Os dias finais do nosso projeto chegaram e uma surpresa estava para vir: Bakhmaro, uma vila na montanha de Chokhatauri Guria. Posso dizer que depois do gelo que estava e do caminho cheio de curvas que passamos para lá chegarmos, compensou totalmente, atrevo-me a dizer que foi um dos melhores dias que passei na Geórgia. A nossa amiga voluntaria apresentou-nos o local ao detalhe, e pudemos ter uma experiência de chorar por mais, o ar tao puro, a água do rio tão clara, limpa e gelada (atrevi-me a molhar os pés), as casas rurais, os animais a pastarem livremente, tinha totalmente uma beleza natural que era de admirar.

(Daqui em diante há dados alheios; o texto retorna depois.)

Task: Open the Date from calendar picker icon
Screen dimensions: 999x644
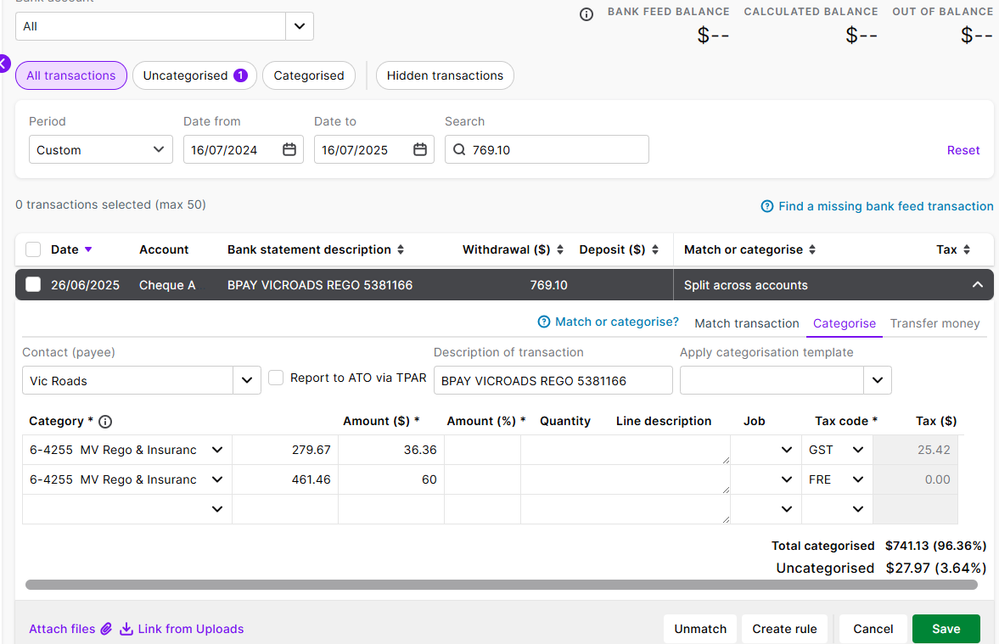Action: pos(289,150)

E chegou assim o final do meu primeiro projeto fora. “Uau” foi a minha reação quando acabou, passou a correr, mas confesso que tinha saudades das condições básicas de eletricidade e dos cozinhados da minha mãe. Vou levar para sempre esta experiência no meu coração, as pessoas com quem fui, as pessoas georgianas (principalmente as queridas idosas que nos perguntavam sempre de onde eramos e nos desejavam sempre o melhor e os vizinhos que faziam sempre questão de nos convidar para jantar em casa deles), todos os cãezinhos que vi na rua e que me contive para não os levar para casa (ou alimentar), das voluntarias georgianas, principalmente da Tamo, que criei uma grande conexão e espero ver em breve, das crianças que consegui arrancar um sorriso por passar um tempo genuíno com elas e acima de tudo vou levar uma parte de mim que não conhecia antes desta jornada.
Conselho de amiga: se tiverem uma oportunidade como esta, não a percam!